━━━ Source excerpt

Giving Birth

I'm about to push out my third child.... which is actually in the form of a 124pp book.  Foolishly, around this time last year, I put up my hand to write a book to commemorate our primary school's centenary.  What was I thinking?  Of course it has been a task of gargantuan proportions, but I have to say, for the most part, thoroughly enjoyable. 

North Cottesloe Primary School in Perth was established in 1913.  What to say?  Without boring the pants of everyone with the year by year history of the P&C's achievements ("$145.56 was raised at the 1982 voting day cake stall" zzz), I decided to morph it into a social history of childhood in the area, told through the stories of all the ex students I interviewed, who were kids in the 1930s to 1950s.  Each interviewee would start with "I've not got anything interesting to tell you" but without fail they all did, some snippet of life in their mid-century childhoods that is a fascinating (to me anyway) insight into how different life was then.

━━━━━━
━━━ Given entries

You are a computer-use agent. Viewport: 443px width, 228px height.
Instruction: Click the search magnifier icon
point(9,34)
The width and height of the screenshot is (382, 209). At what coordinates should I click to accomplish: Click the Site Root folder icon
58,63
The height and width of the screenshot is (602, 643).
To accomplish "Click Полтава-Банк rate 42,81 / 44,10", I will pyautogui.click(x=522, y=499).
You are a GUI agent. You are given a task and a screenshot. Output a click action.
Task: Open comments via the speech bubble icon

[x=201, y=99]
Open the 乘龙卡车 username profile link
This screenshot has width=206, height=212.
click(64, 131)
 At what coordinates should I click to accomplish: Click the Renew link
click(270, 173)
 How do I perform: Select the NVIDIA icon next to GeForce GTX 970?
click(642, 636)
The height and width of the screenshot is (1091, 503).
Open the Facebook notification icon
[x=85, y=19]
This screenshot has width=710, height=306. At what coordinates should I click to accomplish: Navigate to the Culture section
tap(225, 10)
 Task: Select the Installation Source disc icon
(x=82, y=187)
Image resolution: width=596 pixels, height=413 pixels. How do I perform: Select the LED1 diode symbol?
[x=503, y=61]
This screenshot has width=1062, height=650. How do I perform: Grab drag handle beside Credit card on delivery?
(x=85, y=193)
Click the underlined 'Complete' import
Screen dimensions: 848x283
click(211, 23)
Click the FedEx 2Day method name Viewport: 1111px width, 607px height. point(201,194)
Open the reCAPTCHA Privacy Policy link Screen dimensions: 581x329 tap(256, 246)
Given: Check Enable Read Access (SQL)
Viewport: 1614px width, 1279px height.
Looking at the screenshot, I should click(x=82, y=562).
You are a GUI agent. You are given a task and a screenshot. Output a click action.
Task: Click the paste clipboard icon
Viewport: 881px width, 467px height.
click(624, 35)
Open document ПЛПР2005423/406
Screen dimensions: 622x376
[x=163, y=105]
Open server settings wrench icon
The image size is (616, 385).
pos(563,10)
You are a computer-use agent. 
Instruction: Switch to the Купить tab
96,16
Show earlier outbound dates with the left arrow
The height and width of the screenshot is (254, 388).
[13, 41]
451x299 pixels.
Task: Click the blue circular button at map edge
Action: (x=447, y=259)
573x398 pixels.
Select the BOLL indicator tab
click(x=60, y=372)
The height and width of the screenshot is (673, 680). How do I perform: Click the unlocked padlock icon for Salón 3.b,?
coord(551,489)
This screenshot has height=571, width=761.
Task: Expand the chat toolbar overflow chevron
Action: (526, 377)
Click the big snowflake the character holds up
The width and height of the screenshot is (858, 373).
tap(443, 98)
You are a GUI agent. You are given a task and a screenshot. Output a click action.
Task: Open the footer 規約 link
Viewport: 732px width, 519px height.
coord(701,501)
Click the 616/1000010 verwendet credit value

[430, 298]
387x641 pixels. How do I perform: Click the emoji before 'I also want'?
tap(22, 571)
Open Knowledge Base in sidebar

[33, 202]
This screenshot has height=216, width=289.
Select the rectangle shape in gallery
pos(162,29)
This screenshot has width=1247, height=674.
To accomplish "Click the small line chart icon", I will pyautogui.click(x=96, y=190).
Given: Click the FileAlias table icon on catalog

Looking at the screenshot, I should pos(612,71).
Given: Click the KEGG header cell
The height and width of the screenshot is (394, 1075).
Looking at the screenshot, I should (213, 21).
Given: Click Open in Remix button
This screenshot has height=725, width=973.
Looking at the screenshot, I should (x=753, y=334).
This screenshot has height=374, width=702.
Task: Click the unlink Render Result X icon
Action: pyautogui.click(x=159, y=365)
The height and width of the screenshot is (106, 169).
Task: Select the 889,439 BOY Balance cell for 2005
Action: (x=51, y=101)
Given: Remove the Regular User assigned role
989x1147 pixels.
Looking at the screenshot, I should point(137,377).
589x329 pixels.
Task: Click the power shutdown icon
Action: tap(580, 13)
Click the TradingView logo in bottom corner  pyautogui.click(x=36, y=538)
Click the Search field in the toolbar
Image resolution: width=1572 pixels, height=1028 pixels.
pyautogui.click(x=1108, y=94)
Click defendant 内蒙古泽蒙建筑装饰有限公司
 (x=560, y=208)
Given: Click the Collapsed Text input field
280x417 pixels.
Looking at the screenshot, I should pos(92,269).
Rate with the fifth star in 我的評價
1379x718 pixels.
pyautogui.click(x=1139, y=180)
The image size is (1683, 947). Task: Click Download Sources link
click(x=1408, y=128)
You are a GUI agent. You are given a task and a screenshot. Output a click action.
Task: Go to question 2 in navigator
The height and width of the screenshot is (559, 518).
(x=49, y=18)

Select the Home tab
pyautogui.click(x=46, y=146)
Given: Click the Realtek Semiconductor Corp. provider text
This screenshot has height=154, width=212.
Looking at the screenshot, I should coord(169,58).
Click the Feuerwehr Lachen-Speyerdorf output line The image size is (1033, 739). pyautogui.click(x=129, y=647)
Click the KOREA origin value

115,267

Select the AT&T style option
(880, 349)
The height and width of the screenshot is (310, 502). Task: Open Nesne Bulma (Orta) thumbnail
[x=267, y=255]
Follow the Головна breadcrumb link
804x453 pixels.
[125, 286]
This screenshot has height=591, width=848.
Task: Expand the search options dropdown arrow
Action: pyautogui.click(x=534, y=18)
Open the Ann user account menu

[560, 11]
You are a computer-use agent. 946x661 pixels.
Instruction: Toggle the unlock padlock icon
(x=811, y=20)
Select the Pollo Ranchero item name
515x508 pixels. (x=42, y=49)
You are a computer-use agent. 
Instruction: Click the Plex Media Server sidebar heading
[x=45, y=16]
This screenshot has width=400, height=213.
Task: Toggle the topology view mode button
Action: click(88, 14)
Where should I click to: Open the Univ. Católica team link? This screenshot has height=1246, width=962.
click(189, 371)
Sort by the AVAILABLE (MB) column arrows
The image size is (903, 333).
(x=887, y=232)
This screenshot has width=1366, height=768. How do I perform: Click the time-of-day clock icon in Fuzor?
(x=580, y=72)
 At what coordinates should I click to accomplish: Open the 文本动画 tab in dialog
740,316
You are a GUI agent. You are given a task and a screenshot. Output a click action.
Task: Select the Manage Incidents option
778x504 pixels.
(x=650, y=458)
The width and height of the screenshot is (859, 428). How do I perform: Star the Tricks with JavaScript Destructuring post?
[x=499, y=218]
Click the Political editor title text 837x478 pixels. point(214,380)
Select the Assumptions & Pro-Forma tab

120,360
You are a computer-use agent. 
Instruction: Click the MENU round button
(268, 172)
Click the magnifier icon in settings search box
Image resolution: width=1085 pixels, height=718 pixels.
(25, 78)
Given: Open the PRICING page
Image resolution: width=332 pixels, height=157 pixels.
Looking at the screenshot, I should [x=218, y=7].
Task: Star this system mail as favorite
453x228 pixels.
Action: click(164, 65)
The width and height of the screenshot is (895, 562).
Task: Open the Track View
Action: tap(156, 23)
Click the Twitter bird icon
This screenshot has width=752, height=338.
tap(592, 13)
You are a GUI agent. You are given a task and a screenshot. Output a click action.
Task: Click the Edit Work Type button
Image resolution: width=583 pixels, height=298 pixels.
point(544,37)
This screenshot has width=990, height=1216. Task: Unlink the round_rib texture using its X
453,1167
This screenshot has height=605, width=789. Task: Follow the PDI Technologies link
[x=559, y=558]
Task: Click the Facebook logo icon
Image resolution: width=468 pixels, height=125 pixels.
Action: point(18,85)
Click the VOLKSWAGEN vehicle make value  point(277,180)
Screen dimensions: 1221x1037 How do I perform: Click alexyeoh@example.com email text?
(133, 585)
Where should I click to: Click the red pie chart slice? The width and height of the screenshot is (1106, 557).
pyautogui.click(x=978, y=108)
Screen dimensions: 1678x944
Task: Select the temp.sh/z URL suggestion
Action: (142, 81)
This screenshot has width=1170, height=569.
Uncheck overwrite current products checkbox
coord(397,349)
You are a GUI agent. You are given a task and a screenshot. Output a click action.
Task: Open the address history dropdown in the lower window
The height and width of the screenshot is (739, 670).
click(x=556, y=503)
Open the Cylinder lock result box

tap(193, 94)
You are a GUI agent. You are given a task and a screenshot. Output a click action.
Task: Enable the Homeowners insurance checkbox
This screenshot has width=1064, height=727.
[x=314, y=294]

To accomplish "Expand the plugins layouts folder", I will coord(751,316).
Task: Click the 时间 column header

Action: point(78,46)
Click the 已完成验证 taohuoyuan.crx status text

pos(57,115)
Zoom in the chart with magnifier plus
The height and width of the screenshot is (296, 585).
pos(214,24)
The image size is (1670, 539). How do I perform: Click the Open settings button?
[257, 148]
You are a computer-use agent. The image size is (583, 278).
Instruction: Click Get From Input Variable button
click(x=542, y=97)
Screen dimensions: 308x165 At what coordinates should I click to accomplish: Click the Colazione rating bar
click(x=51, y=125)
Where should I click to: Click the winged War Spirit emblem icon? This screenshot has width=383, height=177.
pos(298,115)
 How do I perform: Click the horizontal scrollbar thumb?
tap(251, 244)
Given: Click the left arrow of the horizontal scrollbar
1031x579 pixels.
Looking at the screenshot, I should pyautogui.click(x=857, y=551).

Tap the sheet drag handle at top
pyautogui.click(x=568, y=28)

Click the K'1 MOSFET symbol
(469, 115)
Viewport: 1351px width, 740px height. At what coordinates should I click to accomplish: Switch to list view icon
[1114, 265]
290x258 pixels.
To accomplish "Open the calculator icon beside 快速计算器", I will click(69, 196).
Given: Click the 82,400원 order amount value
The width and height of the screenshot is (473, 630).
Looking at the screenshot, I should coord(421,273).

━━━━━━

### Objective 1
According to the post about the school centenary book, in what year was North Cottesloe Primary School established?
### Objective 2
Return, unchanged, the lines of the listing from its very first line through the line containing "[x=85, y=19]", including both of those lines.

### Answer 1
1913

### Answer 2
You are a computer-use agent. Viewport: 443px width, 228px height.
Instruction: Click the search magnifier icon
point(9,34)
The width and height of the screenshot is (382, 209). At what coordinates should I click to accomplish: Click the Site Root folder icon
58,63
The height and width of the screenshot is (602, 643).
To accomplish "Click Полтава-Банк rate 42,81 / 44,10", I will pyautogui.click(x=522, y=499).
You are a GUI agent. You are given a task and a screenshot. Output a click action.
Task: Open comments via the speech bubble icon

[x=201, y=99]
Open the 乘龙卡车 username profile link
This screenshot has width=206, height=212.
click(64, 131)
 At what coordinates should I click to accomplish: Click the Renew link
click(270, 173)
 How do I perform: Select the NVIDIA icon next to GeForce GTX 970?
click(642, 636)
The height and width of the screenshot is (1091, 503).
Open the Facebook notification icon
[x=85, y=19]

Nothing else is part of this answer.